半導体材料 韓国へ輸出初の許可 厳格化後の審査 短期間で

 政府は八日、韓国向けの半導体材料三品目の輸出規制を七月に強化した措置に関し、企業からの個別申請を初めて許可したと公表した。関係者によると、対象は感光剤の「レジスト」で、申請を審査した結果、輸出先で適切に扱われると判断した。初案件の審査は一カ月程度で標準的な九十日より早く、禁輸や貿易制限措置ではないことを示す狙いがある。ただ世耕弘成経済産業相は閣議後の記者会見で、韓国側の貿易管理で新たに不適切な事例があれば、三品目以外に厳格化の対象を拡大する考えも示した。

 韓国の聯合ニュースは八日、許可対象は電機大手のサムスン電子が要請した物資だと報じた。

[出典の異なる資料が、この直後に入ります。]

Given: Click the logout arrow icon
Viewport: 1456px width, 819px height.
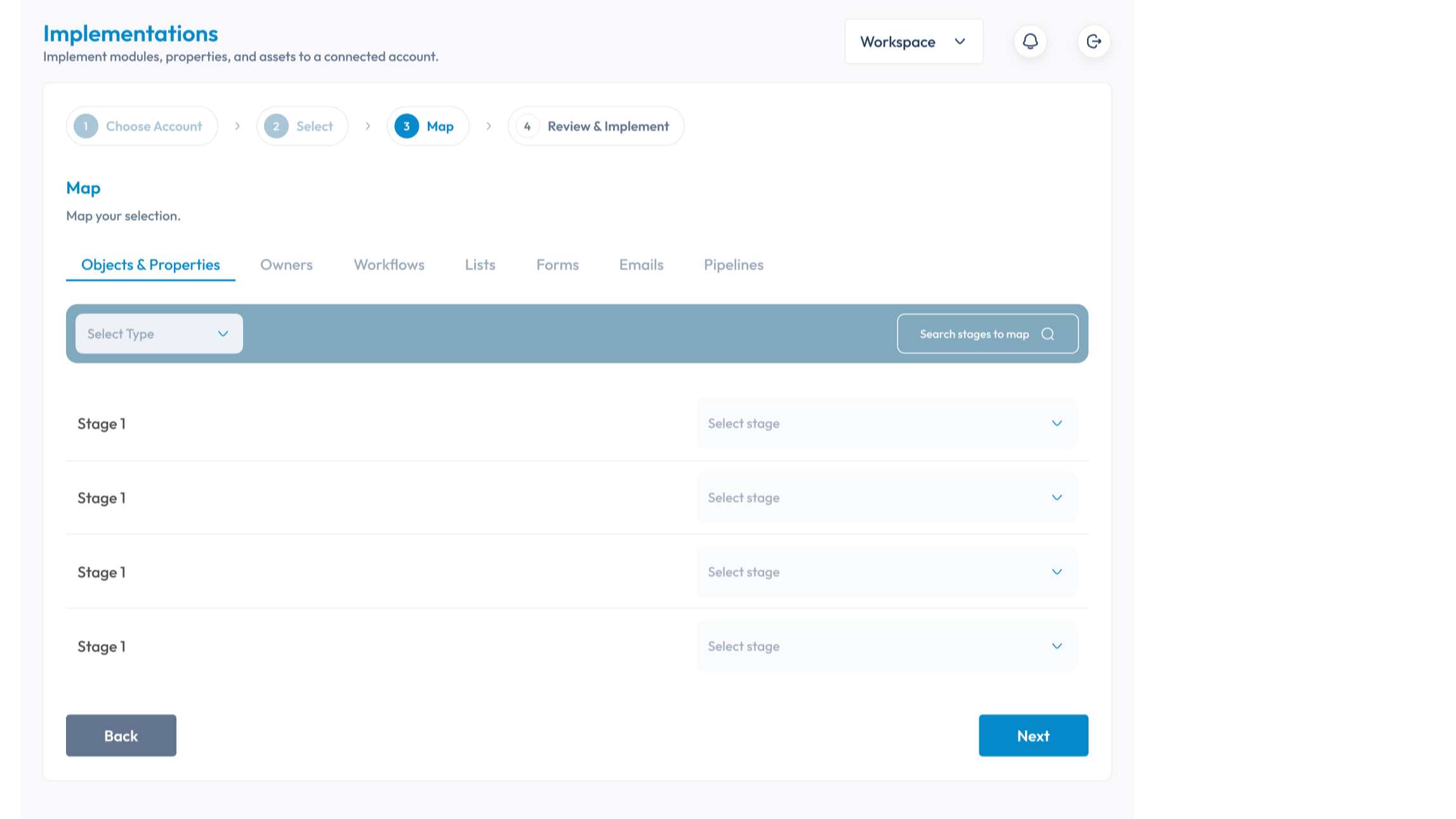Looking at the screenshot, I should [1094, 41].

世耕氏は日本の措置が「禁輸ではないということを韓国側もよく理解してほしい」と強調。菅義偉官房長官は「正当な取引については恣意(しい)的な運用をせず、許可を出していることを示したものだ」と述べた。

 貿易管理が厳しくなった三品目は、半導体の基板に塗るレジストのほか、半導体の洗浄に使う「フッ化水素」とスマートフォンの有機ELディスプレーに用いる「フッ化ポリイミド」。

 政府は、韓国に輸出する企業に三年間有効な許可を与えて個別申請を省略してきたが、七月四日からは、契約ごとに審査して輸出の可否を判断するよう運用を見直した。

 韓国側は元徴用工問題に対する報復措置だと反発していたが、日本政府は輸出管理が適切だと分かれば、従来通り認めると説明。今回の案件についても軍事転用の恐れなどがないと確認した。

 一方、世耕氏は韓国の管理体制に対する認識は変えず「不適切事例が出てくれば、個別申請の対象追加も含めて対策を講じる」とけん制した。